Every chemical property on the wine dataset is measured in different units. Let's normalize all the data so that it is on the same scale. To do this, we will first subtract the mean (
np.mean
) of each column from each element in the column, then divide by the standard deviation of the column (np.std
). The quality column (last column) is not a chemical property, so we will not normalize it. Save the normalized data + original quality column to a new array.
# Your code here
# make a reference to the wines array without the last column
wines_array_chemicals = wines_array[:,:-1]
# calculate the mean of each column
means = np.mean(wines_array_chemicals, axis=0)
# calculate the standard deviation of each column
stds = np.std(wines_array_chemicals, axis=0)
# calculate the z-scores and assign them to a new array, z_scores
z_scores = (wines_array_chemicals - means) / stds
# add back the quality column to the z_scores array (hint: use np.column_stack)

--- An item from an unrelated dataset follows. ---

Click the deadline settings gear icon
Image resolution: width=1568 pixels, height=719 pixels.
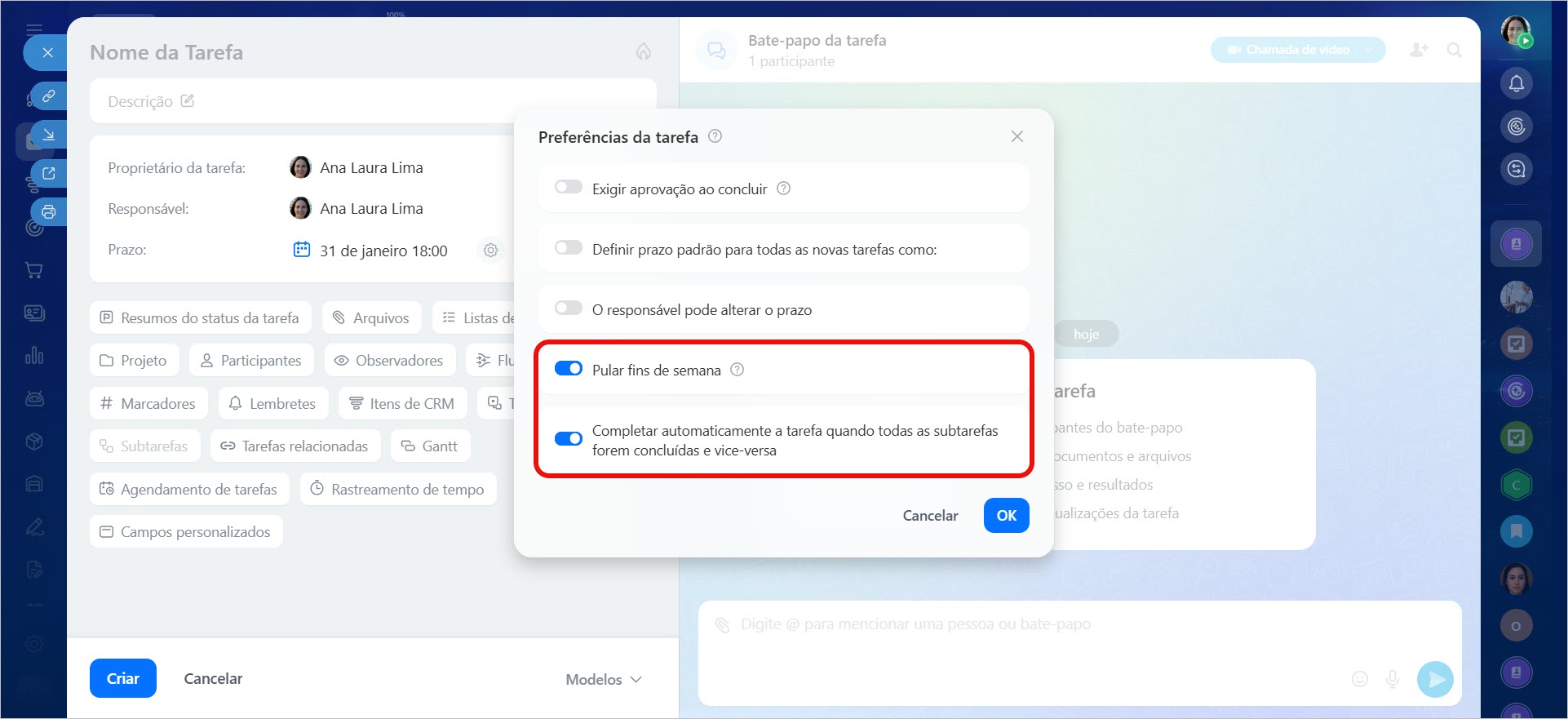click(490, 251)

z_scores = np.column_stack((z_scores, wines_array[:,-1]))
print(z_scores)
[[-0.52835961 0.96187667 -1.39147228 ... -0.57920652 -0.96024611 5. ] [-0.29854743 1.96744245 -1.39147228 ... 0.1289504 -0.58477711 5. ] [-0.29854743 1.29706527 -1.18607043 ... -0.04808883 -0.58477711 5. ] ... [-1.1603431 -0.09955388 -0.72391627 ... 0.54204194 0.54162988 6. ] [-1.39015528 0.65462046 -0.77526673 ... 0.30598963 -0.20930812 5. ] [-1.33270223 -1.21684919 1.02199944 ... 0.01092425 0.54162988 6. ]]

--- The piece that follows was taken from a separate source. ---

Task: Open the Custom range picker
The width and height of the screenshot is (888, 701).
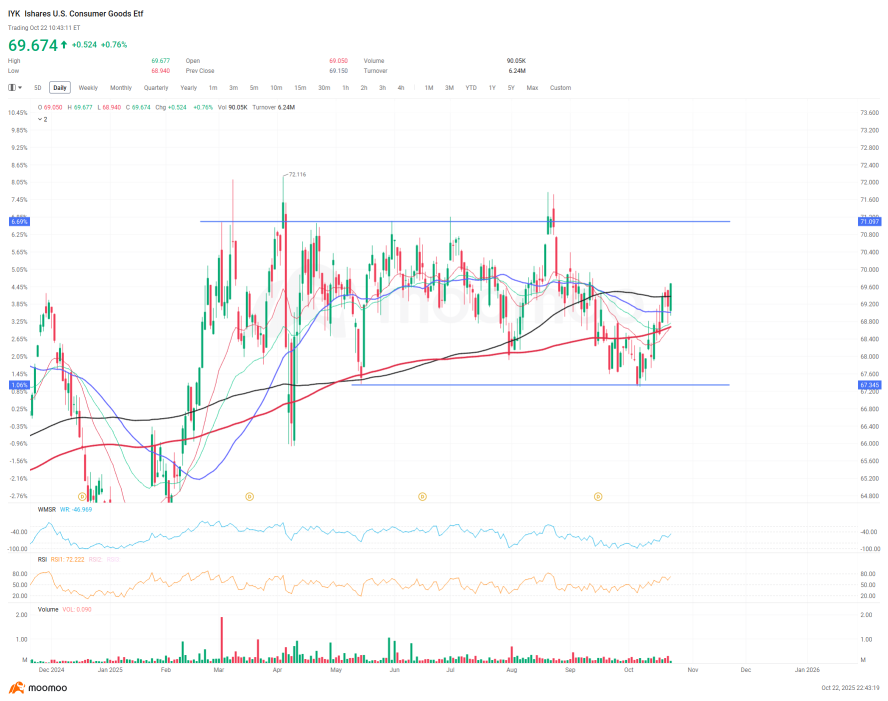Action: (560, 88)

Numpy is a foundational library¶
Numpy forms the basis of many other python libraries, and can be used as-is to analyze a surprising range of data.
Here is an example tutorial that use numpy to perform image analysis.
The package skimage is used for image processing. Images are easily represented as numpy arrays, where each pixel is a value in the array. You can represent color images at 3D arrays, where each dimension is a different color channel. Take a look at this tutorial to get an introduction to image processing.
Numpy is the basis of machine learning libraries like sklearn, pandas, scipy, and inspires libraries like tensorflow. For a more in depth tutorial on numpy, check out the visual guide to numpy
Wrap-up¶
- Reading documentation is an important skill when using new functions, especially from imported libraries.
- Numpy is an external library that implements efficient data structures for large computations called arrays. Arrays can be single dimensional (e.g. one row of data), in which case they are called vectors, but can also be multi-dimensional Operations can be performed quickly on arrays with broadcasting.
- Arrays can be filtered with boolean masks.
- Data can be read directly from text files into Python data structures and Numpy arrays. Likewise, data can be written from Python to text files.ff
Next time, we will learn how to use pandas, a library that is built on top of numpy and is specifically designed for data analysis. We will learn how to read into dataframes, how to manipulate data, and how to create visualizations.